Manajer Transformasi Energi Institute for Essential Services Reform (IESR), Deon Arinaldo, mengungkap langkah DPR untuk memasukkan gasifikasi batubara dan batubara cair ke dalam RUU EBT menyisakan masalah besar. Ia menyebutkan rancangan perundangan ini justru memberikan angin segar bagi pengusaha energi berbahan fosil yakni pemberian insentif. 

“Dari draf yang kami dapat, draf bulan Agustus 2021, badan usaha yang melakukan konversi energi tak terbarukan dan menurunkan emisi dapat insentif dari dana EBT, kata-kata ini bisa menjadi dasar memperoleh insentif itu,” ucap dia dalam media briefing ‘Masalah-masalah Draf RUU EBT’ yang digelar gerakan #BersihkanIndonesia pada Jumat (8/10/2021).

Konversi energi ini dapat berupa gasifikasi batubara dan batubara cair atau meningkatkan PLTU dengan teknologi supercritical atau ultracritical. Selama ini rata-rata PLTU di Indonesia masih menggunakan teknologi subcritical. 

Ilustrasi emisi karbon (wikipedia)

Padahal, menurut dia, konversi maupun peningkatan teknologi PLTU hanya mengurangi kadar karbon yang sedikit. Konversi batubara hanya menekan sebesar 20-30 persen kadar karbon dalam polusinya. Sedangkan meningkatkan teknologi PLTU hanya mengubah kandungan polusi karbon dari 1.000 kg/MW Hour menjadi 700-800.

“Pertanyaannya adalah apakah inovasi semacam ini sudah cukup. Dan mereka dapat insentif yang ditanggung oleh negara, ujungnya duit negara ini ada di tax payer, yakni masyarakat,” ucapnya.

Insentif yang diberikan berupa kemudahan usaha, fiskal, dan non fiskal. Sumber dana tersebut bisa dari pemerintah daerah, pemerintah pusat, dan dana EBT.
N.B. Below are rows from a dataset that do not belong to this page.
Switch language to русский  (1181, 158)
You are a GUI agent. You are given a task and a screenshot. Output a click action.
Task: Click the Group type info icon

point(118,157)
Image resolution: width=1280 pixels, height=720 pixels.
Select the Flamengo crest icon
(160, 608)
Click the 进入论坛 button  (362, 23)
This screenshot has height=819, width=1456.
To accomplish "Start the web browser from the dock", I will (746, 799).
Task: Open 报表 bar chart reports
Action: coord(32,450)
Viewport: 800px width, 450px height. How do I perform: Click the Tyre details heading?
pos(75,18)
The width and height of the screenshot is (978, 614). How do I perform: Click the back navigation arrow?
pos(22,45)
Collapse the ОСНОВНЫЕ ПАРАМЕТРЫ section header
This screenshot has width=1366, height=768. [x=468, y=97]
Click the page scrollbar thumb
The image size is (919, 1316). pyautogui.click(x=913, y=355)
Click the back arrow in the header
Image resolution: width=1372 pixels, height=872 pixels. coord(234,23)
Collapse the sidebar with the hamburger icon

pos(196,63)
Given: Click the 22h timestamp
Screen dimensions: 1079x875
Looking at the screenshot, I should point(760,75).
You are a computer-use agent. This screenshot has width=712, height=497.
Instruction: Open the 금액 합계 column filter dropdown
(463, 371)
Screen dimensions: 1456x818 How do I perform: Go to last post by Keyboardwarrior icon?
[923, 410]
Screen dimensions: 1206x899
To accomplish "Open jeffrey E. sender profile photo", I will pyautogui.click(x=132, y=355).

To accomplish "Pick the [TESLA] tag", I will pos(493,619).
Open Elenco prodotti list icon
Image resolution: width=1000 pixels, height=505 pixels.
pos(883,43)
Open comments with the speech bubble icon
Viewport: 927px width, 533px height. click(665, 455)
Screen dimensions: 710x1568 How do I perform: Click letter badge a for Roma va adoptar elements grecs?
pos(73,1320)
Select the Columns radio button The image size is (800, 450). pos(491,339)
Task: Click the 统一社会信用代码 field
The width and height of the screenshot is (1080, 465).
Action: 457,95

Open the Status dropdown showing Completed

Keuntungan berupa insentif itu diambil lagi oleh pengusaha energi berbahan fosil. Padahal seharusnya keuntungan itu diberikan untuk pengembangan energi terbarukan, jadi tak ada proses transformasi. 

Deputi Program Indonesia Center for Environmental Law (ICEL), Grita Anindarini, mengungkapkan kemudahan ini memperpanjang pemberian kemudahan dan keuntungan bagi pengusaha batu bara di Indonesia. Ia menyebutkan kemudahan ini terdapat dalam berbagai produk perundangan dan kebijakan pemerintah.

Misalnya saja dalam revisi UU Minerba dan UU Cipta Kerja sendiri sudah memberikan royalti 0 persen untuk pelaku usaha yang melakukan peningkatan nilai tambah. Kemudian dalam UU No. 3 Tahun 2020 Tentang Minerba juga memberikan beberapa kemudahan instrumen lingkungan hidup dan relaksasi tata ruang. bagi usaha pertambangan.

Kebijakan Proyek Strategis Nasional sendiri menekankan gasifikasi batu bara di Tanjung Enim dan Coal to Methanol di Kutai Timur.

“Nah, kalau di RUU EBT ini insentif juga diberikan kepada pengusaha energi nuklir yang sama sekali bukan energi terbarukan atau baru tetapi memiliki risiko tinggi,” ucapnya. 

Manajer Kampanye Perkotaan dan Energi Walhi, Dwi Sawung, mengungkapkan draf RUU EBT ini tidak mempertimbangkan emisi daur hidup. Selama ini pertambangan batu bara sendiri juga menyisakan masalah lingkungan. Seharusnya upaya menekan karbon juga dilakukan dengan melihat sisi ini. 

Ia pun menilai seluruh persoalan ini berawal dari salah kaprah pemberian judul berupa energi baru terbarukan (EBT). Seharusnya cukup energi terbarukan (ET) sehingga tidak melebar pada sumber energi fosil.